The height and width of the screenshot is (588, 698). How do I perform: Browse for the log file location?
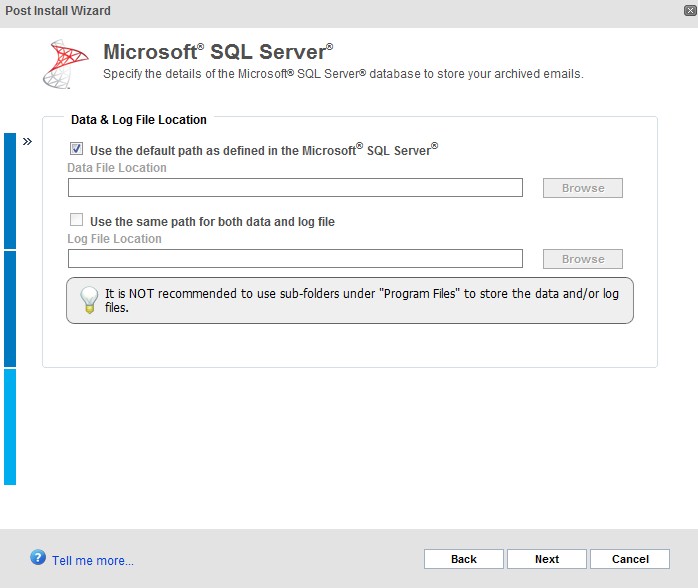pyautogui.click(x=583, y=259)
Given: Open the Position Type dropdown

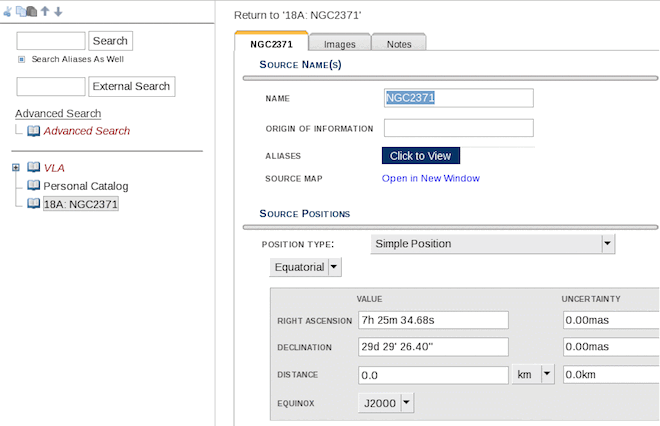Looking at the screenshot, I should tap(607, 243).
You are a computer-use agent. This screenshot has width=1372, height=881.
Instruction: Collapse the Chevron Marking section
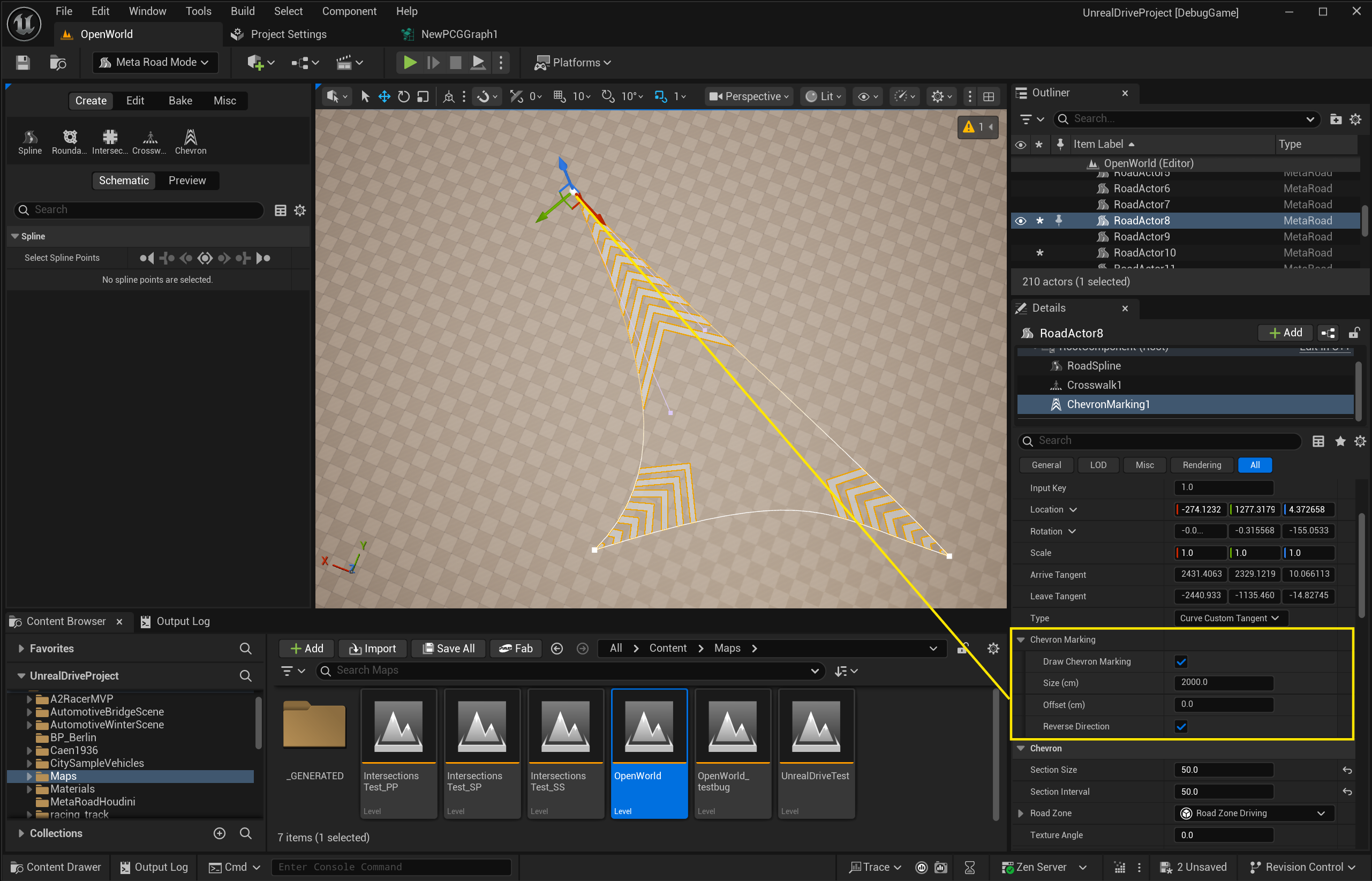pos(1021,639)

════

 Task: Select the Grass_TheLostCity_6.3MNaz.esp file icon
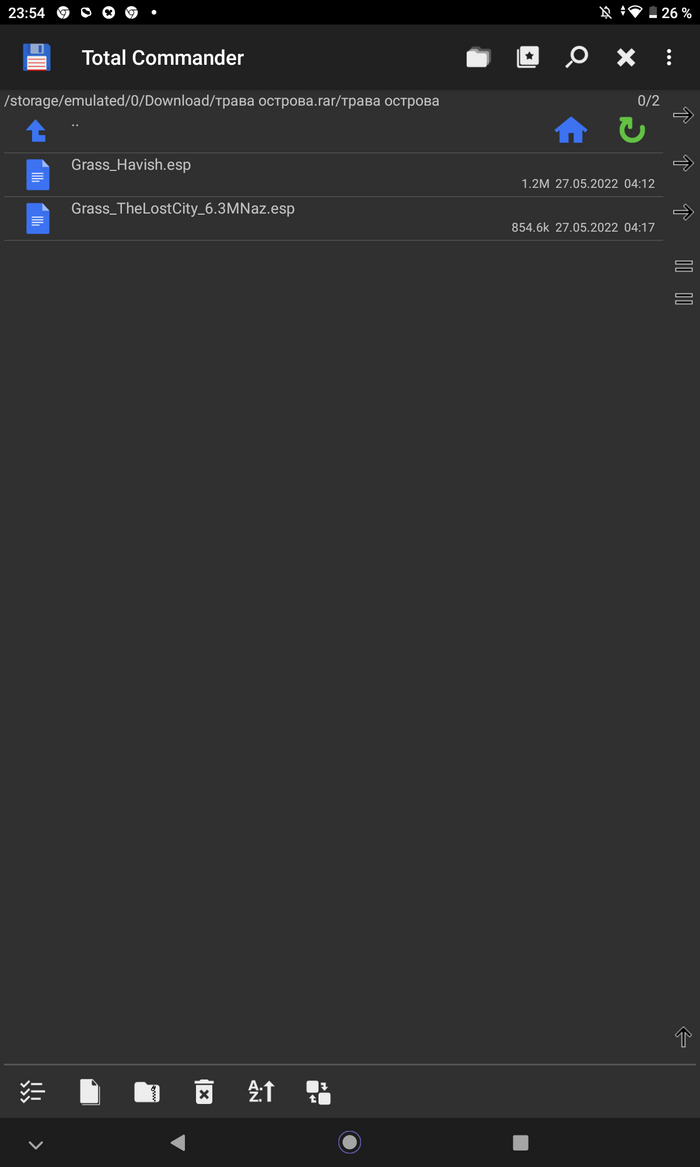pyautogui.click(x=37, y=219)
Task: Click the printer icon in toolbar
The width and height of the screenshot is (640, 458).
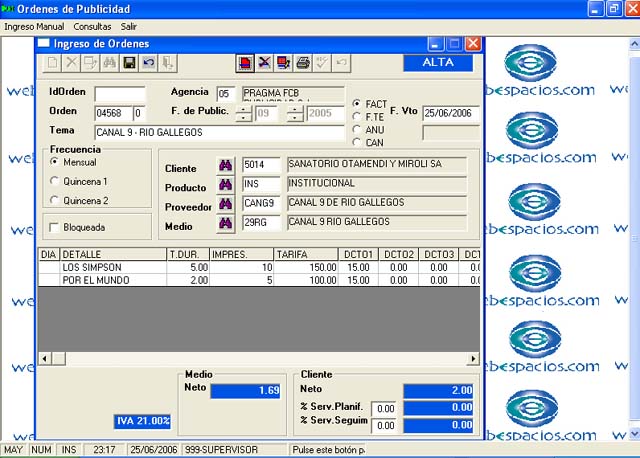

════

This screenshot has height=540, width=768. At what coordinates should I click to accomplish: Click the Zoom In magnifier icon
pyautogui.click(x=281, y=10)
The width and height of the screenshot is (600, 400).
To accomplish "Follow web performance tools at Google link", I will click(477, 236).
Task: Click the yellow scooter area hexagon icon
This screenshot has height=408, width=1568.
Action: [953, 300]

════

__EXERCISE PROMPT__:
From the records above, transcribe only the stretch from the line with "Task: Select the" through the line with "The width and height of the screenshot is (640, 458).", keeping both ends. Omit pictures.

__RESULT OF THE EXERCISE__:
 Task: Select the Grass_TheLostCity_6.3MNaz.esp file icon
pyautogui.click(x=37, y=219)
Task: Click the printer icon in toolbar
The width and height of the screenshot is (640, 458).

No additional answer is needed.